I recently heard a sermon in which the preacher said, “No Old Testament saint was born again.” Later on, the same preacher asserted that Old Testament saints were saved by a mixture of “faith and works.” He then denied that any Old Testament saint was saved through Christ, as “Christ hadn’t even died yet.” The one benefit of such statements is that they are clear; however, as we shall see, they are clearly wrong. However, it is to be feared that many Christians do hold these erroneous views—though perhaps much less clearly and perhaps not so consciously.
This article aims to remove this confusion and to establish that Old Testament saints were saved by grace alone, through faith in Christ alone. Old Testament saints were saved in the same way as New Testament saints. To put it more bluntly, the way of salvation has been, is, and always will be the same for all.

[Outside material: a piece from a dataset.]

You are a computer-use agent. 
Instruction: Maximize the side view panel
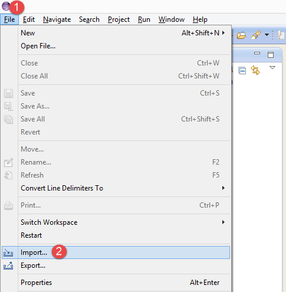(271, 55)

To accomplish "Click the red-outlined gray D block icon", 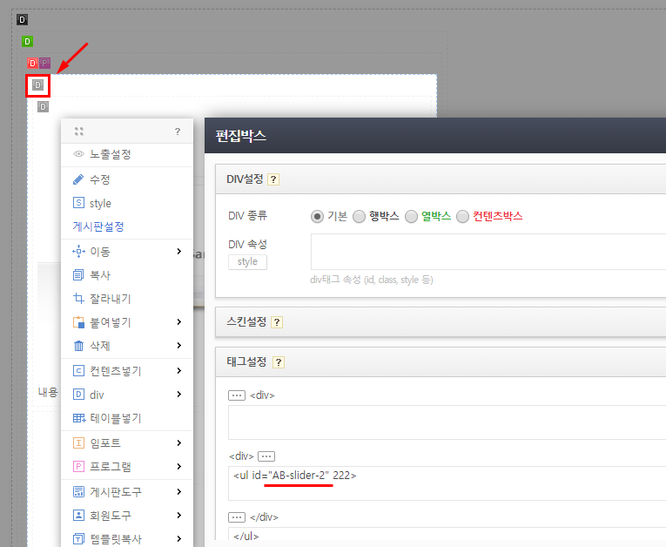I will point(37,85).
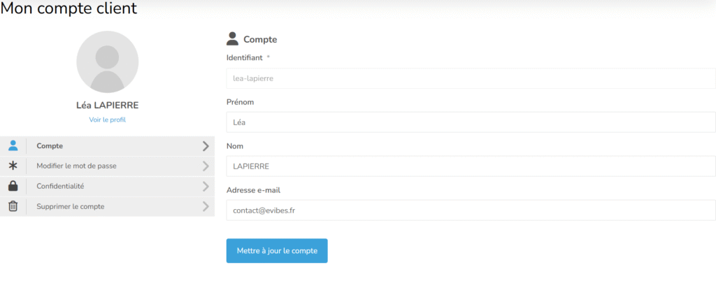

There are a number of New Testament verses that establish this. For example, Jesus said, “I am the way, the truth, and the life: no man cometh unto the Father, but by me” (John 14:6). This did not just begin to be true from Matthew 1:1 on; it has been true since Genesis 3:15. There has only ever been one way for sinners to approach the Father: through His Son. Another example is this: “Neither is there
PRJ 2:2 (July 2010) p. 6
salvation in any other: for there is none other name under heaven given among men, whereby we must be saved” (Acts 4:12). In the previous verses, Peter makes clear that the only name that saves is that of Jesus Christ. But did this only become true after He was formally and publicly given this name in Matthew 1:25? No, of course not. In the Bible, a person’s name often referred to a person’s character and abilities. The eternal Son of God had the character and abilities of Savior long before He came into the world and was named in Matthew 1. A...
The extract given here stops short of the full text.